Joseph is hiding from Germany's deportation police. He is living in a small room borrowed from a friend, only daring to go out once a week for a secret visit to church.
Even then, he gets a lift from a fellow worshipper rather than braving public transport. 'I am driven to the church and back,' he whispers down the phone to me. 'I cannot go on the tram, the train or the bus because the police may see me. They want to take me to the airport and deport me back to Nigeria.'
Joseph, a talented musician, appears to be a decent man, but he is unlikely to get much sympathy in Germany. The country has turned its back on mass immigration as the economy falters, crime soars and the government shells out 'refugee-related expenses', including benefits, of £25 billion a year.

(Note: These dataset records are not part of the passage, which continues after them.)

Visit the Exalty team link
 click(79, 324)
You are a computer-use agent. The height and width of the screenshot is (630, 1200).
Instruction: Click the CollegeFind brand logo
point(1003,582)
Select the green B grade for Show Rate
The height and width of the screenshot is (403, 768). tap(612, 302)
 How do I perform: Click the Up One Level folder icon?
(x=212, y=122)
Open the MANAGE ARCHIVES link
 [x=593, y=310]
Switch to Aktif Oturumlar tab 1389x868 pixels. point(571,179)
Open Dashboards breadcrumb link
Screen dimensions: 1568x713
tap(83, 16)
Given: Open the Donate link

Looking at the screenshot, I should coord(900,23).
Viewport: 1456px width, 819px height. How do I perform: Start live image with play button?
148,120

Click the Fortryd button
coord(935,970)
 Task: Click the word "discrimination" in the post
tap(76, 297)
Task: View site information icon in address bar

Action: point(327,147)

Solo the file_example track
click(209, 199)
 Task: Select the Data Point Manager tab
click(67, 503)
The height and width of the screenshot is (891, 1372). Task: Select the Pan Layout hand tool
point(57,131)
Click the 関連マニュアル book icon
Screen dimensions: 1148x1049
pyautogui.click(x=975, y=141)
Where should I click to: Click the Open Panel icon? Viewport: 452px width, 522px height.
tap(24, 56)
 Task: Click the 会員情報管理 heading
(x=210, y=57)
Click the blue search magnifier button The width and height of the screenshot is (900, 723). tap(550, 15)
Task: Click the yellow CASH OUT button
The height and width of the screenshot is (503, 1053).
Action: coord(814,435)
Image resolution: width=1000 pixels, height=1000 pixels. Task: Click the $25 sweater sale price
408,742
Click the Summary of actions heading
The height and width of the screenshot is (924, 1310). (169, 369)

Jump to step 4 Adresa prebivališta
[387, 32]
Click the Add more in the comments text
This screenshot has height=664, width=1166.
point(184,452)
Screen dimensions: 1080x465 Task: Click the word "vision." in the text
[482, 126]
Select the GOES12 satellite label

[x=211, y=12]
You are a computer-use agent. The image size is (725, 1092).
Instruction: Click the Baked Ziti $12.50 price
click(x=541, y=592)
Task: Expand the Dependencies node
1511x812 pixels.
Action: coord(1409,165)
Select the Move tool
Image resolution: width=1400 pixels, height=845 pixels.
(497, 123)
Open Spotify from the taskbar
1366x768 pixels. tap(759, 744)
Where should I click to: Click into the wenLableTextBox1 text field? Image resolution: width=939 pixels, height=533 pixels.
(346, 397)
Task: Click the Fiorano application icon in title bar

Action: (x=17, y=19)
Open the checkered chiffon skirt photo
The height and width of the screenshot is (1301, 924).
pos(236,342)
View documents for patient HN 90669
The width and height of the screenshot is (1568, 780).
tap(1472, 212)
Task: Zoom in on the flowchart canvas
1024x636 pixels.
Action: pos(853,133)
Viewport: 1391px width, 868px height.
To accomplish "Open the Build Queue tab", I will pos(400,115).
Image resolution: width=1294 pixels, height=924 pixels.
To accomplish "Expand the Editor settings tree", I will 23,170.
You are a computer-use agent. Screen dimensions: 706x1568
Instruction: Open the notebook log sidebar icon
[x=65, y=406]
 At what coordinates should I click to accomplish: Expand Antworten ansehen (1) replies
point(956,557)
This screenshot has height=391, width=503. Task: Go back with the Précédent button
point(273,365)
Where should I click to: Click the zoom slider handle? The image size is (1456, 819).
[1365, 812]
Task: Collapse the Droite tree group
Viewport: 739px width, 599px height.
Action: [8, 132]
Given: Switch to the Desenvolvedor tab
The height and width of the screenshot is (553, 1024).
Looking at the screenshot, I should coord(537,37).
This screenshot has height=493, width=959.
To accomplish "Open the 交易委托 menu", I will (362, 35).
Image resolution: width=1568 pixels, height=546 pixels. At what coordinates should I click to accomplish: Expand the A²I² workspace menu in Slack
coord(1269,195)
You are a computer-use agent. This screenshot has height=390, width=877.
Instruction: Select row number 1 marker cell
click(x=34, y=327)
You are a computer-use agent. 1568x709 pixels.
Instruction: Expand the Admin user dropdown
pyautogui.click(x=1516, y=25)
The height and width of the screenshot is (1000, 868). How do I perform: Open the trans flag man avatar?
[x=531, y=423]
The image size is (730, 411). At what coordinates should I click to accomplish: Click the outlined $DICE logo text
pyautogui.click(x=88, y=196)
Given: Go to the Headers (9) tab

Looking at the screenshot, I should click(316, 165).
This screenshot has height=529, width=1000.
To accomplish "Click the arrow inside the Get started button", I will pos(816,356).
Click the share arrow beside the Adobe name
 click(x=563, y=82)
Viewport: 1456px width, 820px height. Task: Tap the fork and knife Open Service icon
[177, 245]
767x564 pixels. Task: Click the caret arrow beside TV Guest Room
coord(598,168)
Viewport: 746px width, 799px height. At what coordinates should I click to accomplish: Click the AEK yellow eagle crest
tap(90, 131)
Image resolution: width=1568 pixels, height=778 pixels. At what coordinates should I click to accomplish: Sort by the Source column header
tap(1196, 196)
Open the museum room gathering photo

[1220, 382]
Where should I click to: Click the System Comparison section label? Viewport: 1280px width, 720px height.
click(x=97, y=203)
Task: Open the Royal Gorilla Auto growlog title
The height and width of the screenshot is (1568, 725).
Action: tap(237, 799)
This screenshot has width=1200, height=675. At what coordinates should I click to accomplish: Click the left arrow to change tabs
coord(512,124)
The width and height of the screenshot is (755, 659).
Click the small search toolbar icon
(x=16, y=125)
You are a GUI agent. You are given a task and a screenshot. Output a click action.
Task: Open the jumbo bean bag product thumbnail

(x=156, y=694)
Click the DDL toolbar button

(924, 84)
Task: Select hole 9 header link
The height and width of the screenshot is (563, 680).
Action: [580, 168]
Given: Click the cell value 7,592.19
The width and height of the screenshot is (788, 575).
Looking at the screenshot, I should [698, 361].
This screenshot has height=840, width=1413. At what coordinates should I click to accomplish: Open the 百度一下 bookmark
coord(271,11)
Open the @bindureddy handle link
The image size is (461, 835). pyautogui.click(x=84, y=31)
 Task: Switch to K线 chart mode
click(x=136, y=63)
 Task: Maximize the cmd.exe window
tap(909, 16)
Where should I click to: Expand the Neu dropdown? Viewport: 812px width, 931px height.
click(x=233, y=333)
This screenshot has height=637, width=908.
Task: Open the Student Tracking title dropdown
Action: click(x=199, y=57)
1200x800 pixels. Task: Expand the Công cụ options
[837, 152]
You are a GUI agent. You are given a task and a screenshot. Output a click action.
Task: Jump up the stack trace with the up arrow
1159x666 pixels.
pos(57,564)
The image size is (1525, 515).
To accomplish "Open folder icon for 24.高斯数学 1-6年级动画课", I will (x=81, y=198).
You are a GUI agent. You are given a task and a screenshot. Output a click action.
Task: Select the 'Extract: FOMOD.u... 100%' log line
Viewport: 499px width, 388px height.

He is among the millions who entered after Chancellor Angela Merkel's momentous decision in 2015 to open Germany's borders to Syrian refugees – and, as it turned out, those of any country who knocked.
Today, Joseph finds the tables have turned on him. Germany has had a 'seine Meinung andern' – a change of mind – after letting in so many migrants. And, like many others, he has gone to ground.
Chancellor Friedrich Merz announced this week that the German welfare state is no longer sustainable for either its own people or the millions of Merkel newcomers. The welcome is over and deportations come top of the political agenda.
Every week, the authorities put migrants on flights to their home countries, some of them the very people greeted by Merkel's supporters waving banners and balloons ten years ago.
The Mail has been shown details of recent deportation flight lists. Earlier this month, at 7am, a group of migrants was put on a government-chartered aircraft leaving Frankfurt for Nigeria and Ghana. A day later, another plane left for Serbia and North Macedonia. There have been multiple flights from various German airports to Iraq, Georgia, Bulgaria, Croatia, Serbia, and Moldova.
In August last year came the first flight to Afghanistan carrying away violent criminals, offenders, and terror supporters. Each received £850 in cash to go. The German government used Middle East intermediaries to arrange the deportation with the Taliban. A further 15,000 Afghanis are now listed for deportation, some of them suspected of terror-linked offences.
Our informant added bitterly: 'They also hope to deport Syrians despite their country being in turmoil after the recent coup and the fact they were being invited in first. Germany has become a wolf in sheep's clothing.' In truth, the deportations are mired in legal red tape. The German government this week, showing frustration, threatened to strip asylum seekers' of the right to an immigration lawyer in an effort to remove more – and faster. Alexander Throm, a senior MP in the Chancellor's Christian Democrats party said: 'Many deportations fail due to various legal obstacles.
'Also, if people go into hiding or can't be found, the police may give up trying to arrest them.' German state TV recently aired a compelling documentary on the reality of deportations by following a team from the Foreigners' Authority based in Brandenburg, north-east Germany.
The aim of the film was to assure Germans that action is being taken. However, it also revealed a system that is creaking under the weight of the work.